Risk factors for GI perforations associated with antiangiogenic agents targeting VEGF are also poorly understood. Proposed predisposing factors for GI perforation are peptic ulcer disease, ileus, bowel metastasis, diverticulitis, prior radiation exposure, and colon surgery 2 months prior to initiation of chemotherapy [6, 7, 14]. Our patient had one identifiable risk factor, namely, bowel metastasis, although it was not initially detected. Patients with bowel metastasis receiving sorafenib may be at increased risk of GI perforation and should be carefully monitored for this complication. In addition, since the risk factors for GI perforation have not been fully established, even patients receiving sorafenib but not having any apparent risk factors should be closely monitored so that signs of bowel perforation are detected as early as possible.
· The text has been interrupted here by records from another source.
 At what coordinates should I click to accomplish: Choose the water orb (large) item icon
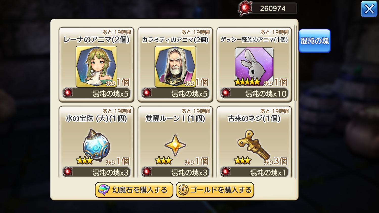coord(96,145)

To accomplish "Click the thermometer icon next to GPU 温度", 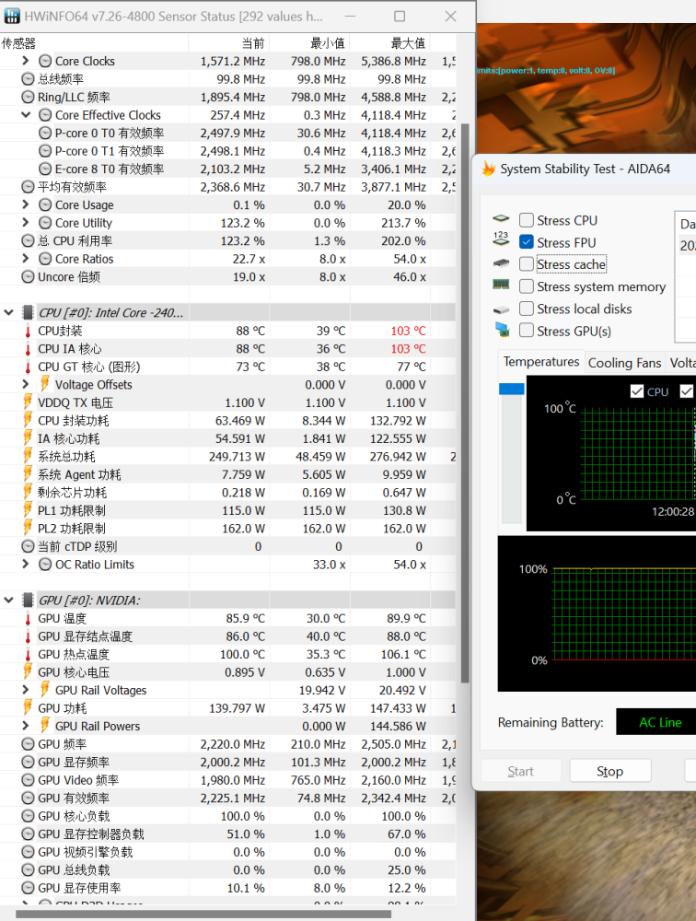I will [x=28, y=619].
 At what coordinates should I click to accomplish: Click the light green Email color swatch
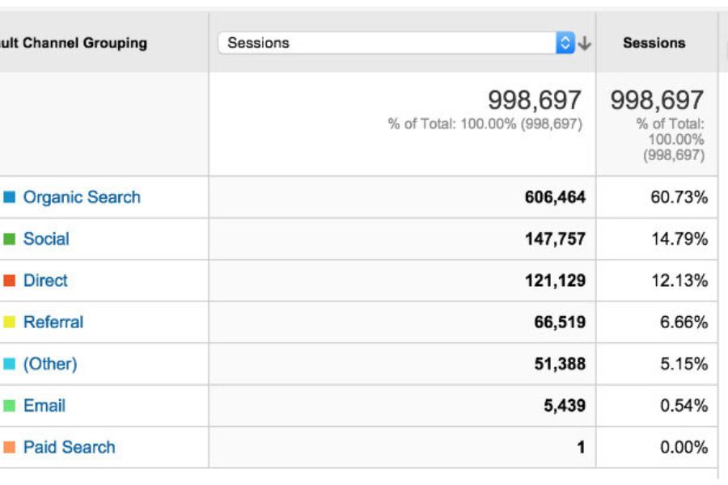coord(10,406)
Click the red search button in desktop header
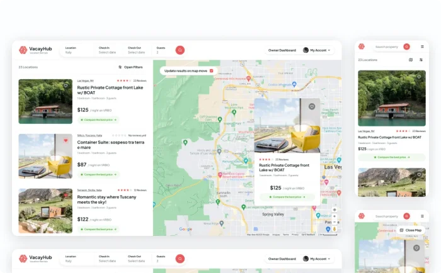Viewport: 441px width, 273px height. point(180,50)
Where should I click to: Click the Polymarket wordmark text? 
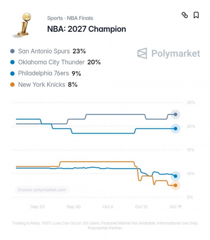[176, 54]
Our review of the cases of bowel perforation due to sorafenib therapy (Table 1) indicated that the large bowel is the most common location of perforation. The risk of large bowel perforation appears to be high when sorafenib is used to treat renal cell carcinoma and melanoma. Although this is the first report of the complication in an HCC patient, higher rates of perforation can be expected with increased use in such patients. The potential risk factors identified in our review were prior radiotherapy and bowel metastasis, which were similar to the findings of previous studies [6, 7, 14]. We speculate that diverticulitis, prior radiotherapy, prior bowel surgery, and bowel obstruction may be other risk factors of perforation. Further investigations are necessary to identify patient groups at an increased risk for developing bowel perforation under sorafenib therapy. Among the previously reported cases, one was managed nonoperatively, which conflicts with the traditional view that GI perforation requires surgical exploration. Patients undergoing surgery during treatment with sorafenib could be at increased risk for wound healing complications following the operation. Scappaticci et al. [16] reported an increased rate of wound healing complications (13 %) in patients who underwent major surgery during treatment with bevacizumab. Therefore, caution is required when performing primary anastomosis in a patient with an antiangiogenic agent-related perforation. Since sorafenib therapy is commonly accompanied by diarrhea and vague GI symptoms, a high level of clinical suspicion may be required to quickly diagnose GI perforation [17]. These circumstances call for better reporting of potential toxicities, improved understanding of underlying mechanisms, more accurate prediction of high-risk patients, and the development of methods to mitigate toxicity.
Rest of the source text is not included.